Llevaba días escondido en aquella ratonera.

Días desde que la llamada me advirtió y desaparecí. Más que nada echaba de menos la luz. Durante el día, una pequeña ranura iluminaba tenuemente la cama y el espacio que usaba como baño. No lo suficiente como para leer, no lo suficiente para mirarme, no lo suficiente para mirar hacia delante con tranquilidad.

Cada hora que pasaba, sentía -como en las películas de terror- que los muros se iban acercando entre sí, y mi espacio se achicaba. Podía pasar horas en el más completo silencio, pensando de qué forma se movía la estructura, para que aquello fuera posible y efectivamente los muros se movieran y achicaran el ya reducido espacio.

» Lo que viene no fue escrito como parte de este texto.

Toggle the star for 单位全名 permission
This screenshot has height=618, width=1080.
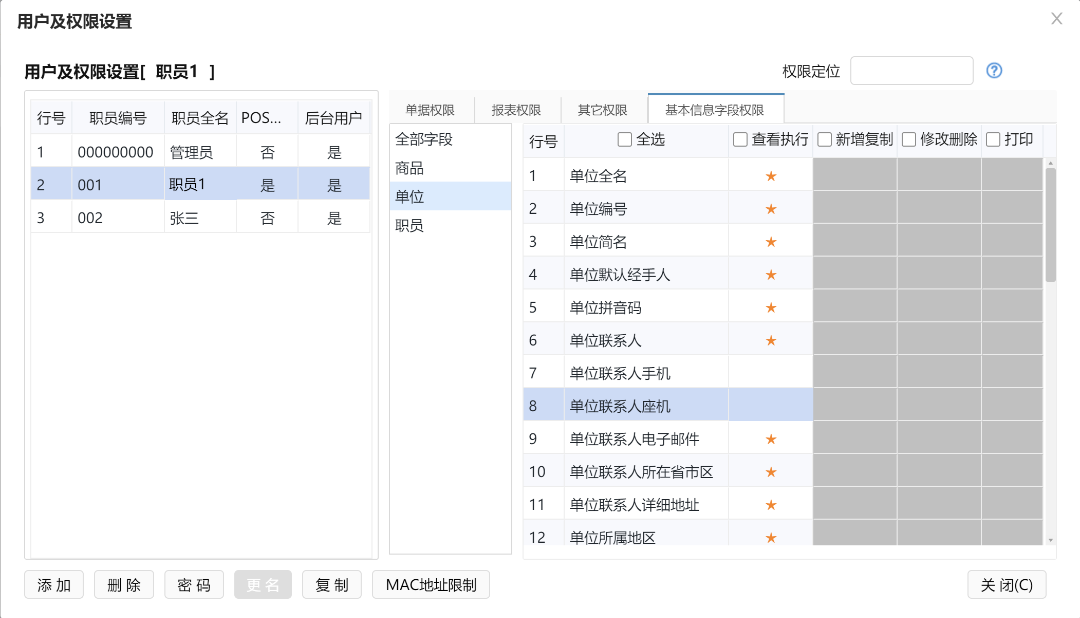[770, 175]
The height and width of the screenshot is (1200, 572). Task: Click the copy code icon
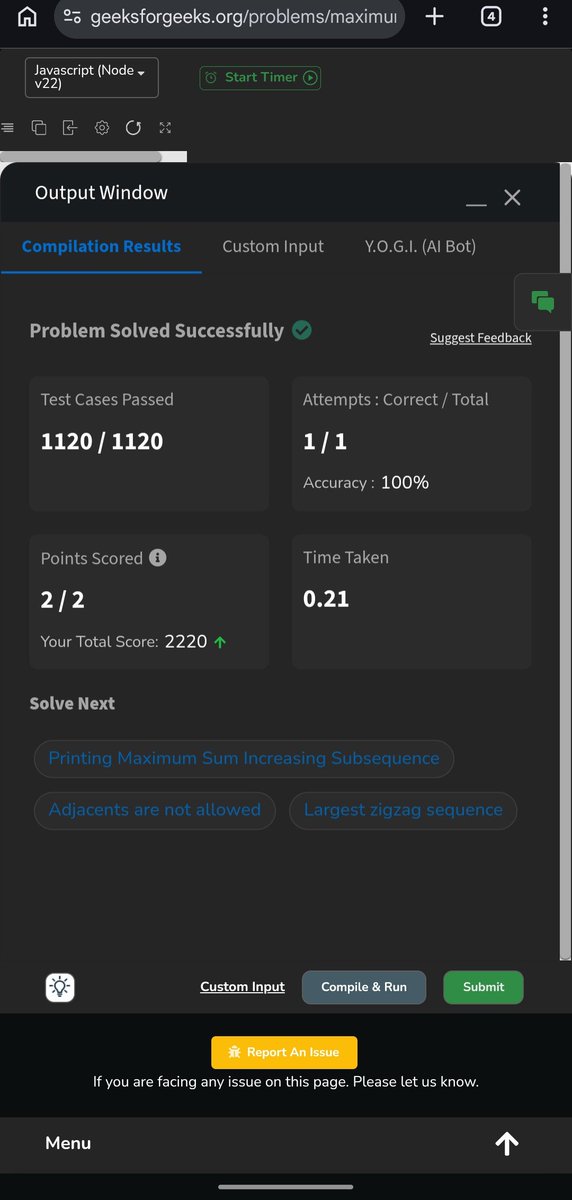pyautogui.click(x=39, y=127)
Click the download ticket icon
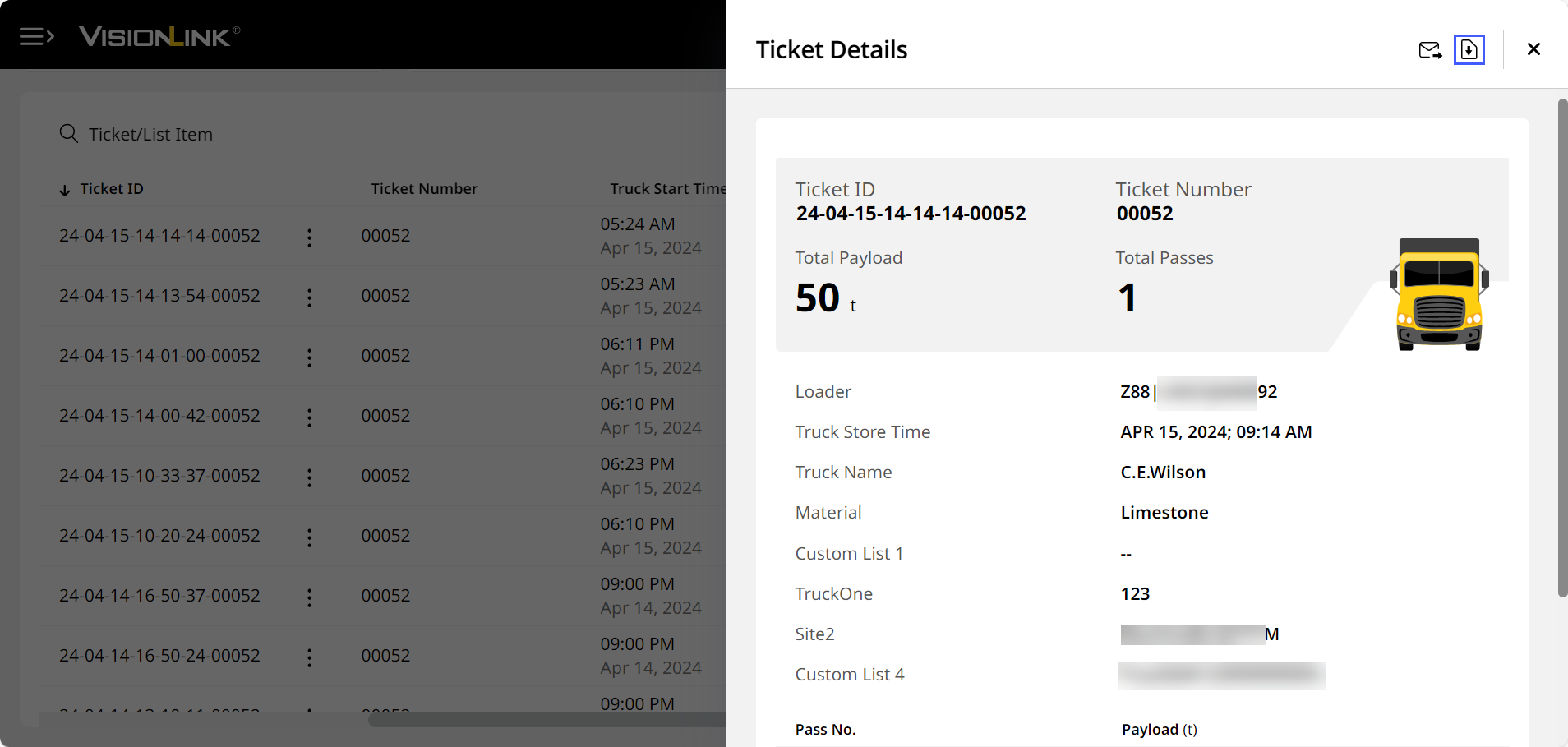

Cuando llegaba la tarde, o al menos eso suponía, la luz menguaba hasta dejar todo a oscuras. Las noches eran largas y frías, me arrimaba a una esquina porque el ángulo me hacía sentir seguro. La respiración se hacía más difícil a medida que los minutos pasaban. Y a medida que me iba ahogando, sentía las lagrimas descender por las mejillas.

No podía hacer ruido, no podía encender una luz, y el frío no sólo había invadido la habitación. Se había incrustado en mi cuerpo, ya formaba parte de él.

Llevaba días escondido en aquella ratonera.
La última, precisamente la última.
De un amarillo tan brillante.
Quizás si las lagrimas del sol
Tocaran la piedra blanca…

Tan, tan amarilla
Volaba, se movía ligeramente hacia lo alto.
Se fue, seguramente quería dar al mundo
Un beso de despedida.

Hace siete semanas que vivo aquí
Encerrado en este ghetto
Pero he encontrado a mi gente aquí,
Me llaman las florecillas
Y la blanca rama del castaño del patio.

No he visto más mariposas.
Aquella fue la última
Las mariposas no viven aquí,
En el ghetto.

Pavel Friedmann, septiembre de 1944.

La Promesa

El jarabe de la eterna juventud salió a la venta demasiado tarde para mí. Los verdaderos efectos se prometen para aquellos que no superan los 40 años, mientras que yo estoy por encima de la edad de jubilar.

Aún así, las mejoras prometidas explican ampliamente los motivos que me impulsaron a probar.

Luego de verter el líquido rosa de aceitosa apariencia, llevé la cuchara frente a la boca con un ligero templar que quizás presagia una enfermedad. Saboree la frambuesa sintética, y fui sintiendo cual savia, como el elixir se repartía por el cuerpo, fui sintiendo cómo el calor se repartía. Mis músculos se tensaron, mis ojos descubrieron una perdida luminosidad, mis oidos alcanzaron una audición inusitada.

Mientras escuchaba acercarse a mi compañera, logré sentir de nuevo un fluir hormonal de adolescente, a mi edad sólo pensarlo me produce cierto rubor y vergüenza. Durante años fui callando mientras sentía decaer mis impulsos y mis durezas, y hoy confieso esta nueva emoción.

Sentí que mi cuerpo se estiraba, que aumentaba la separación entre las vértebras, que mis articulaciones volvían a funcionar.

Cerré los ojos, sentí erguirse mi sexo. Cerré los ojos y no he podido volverlos a abrir.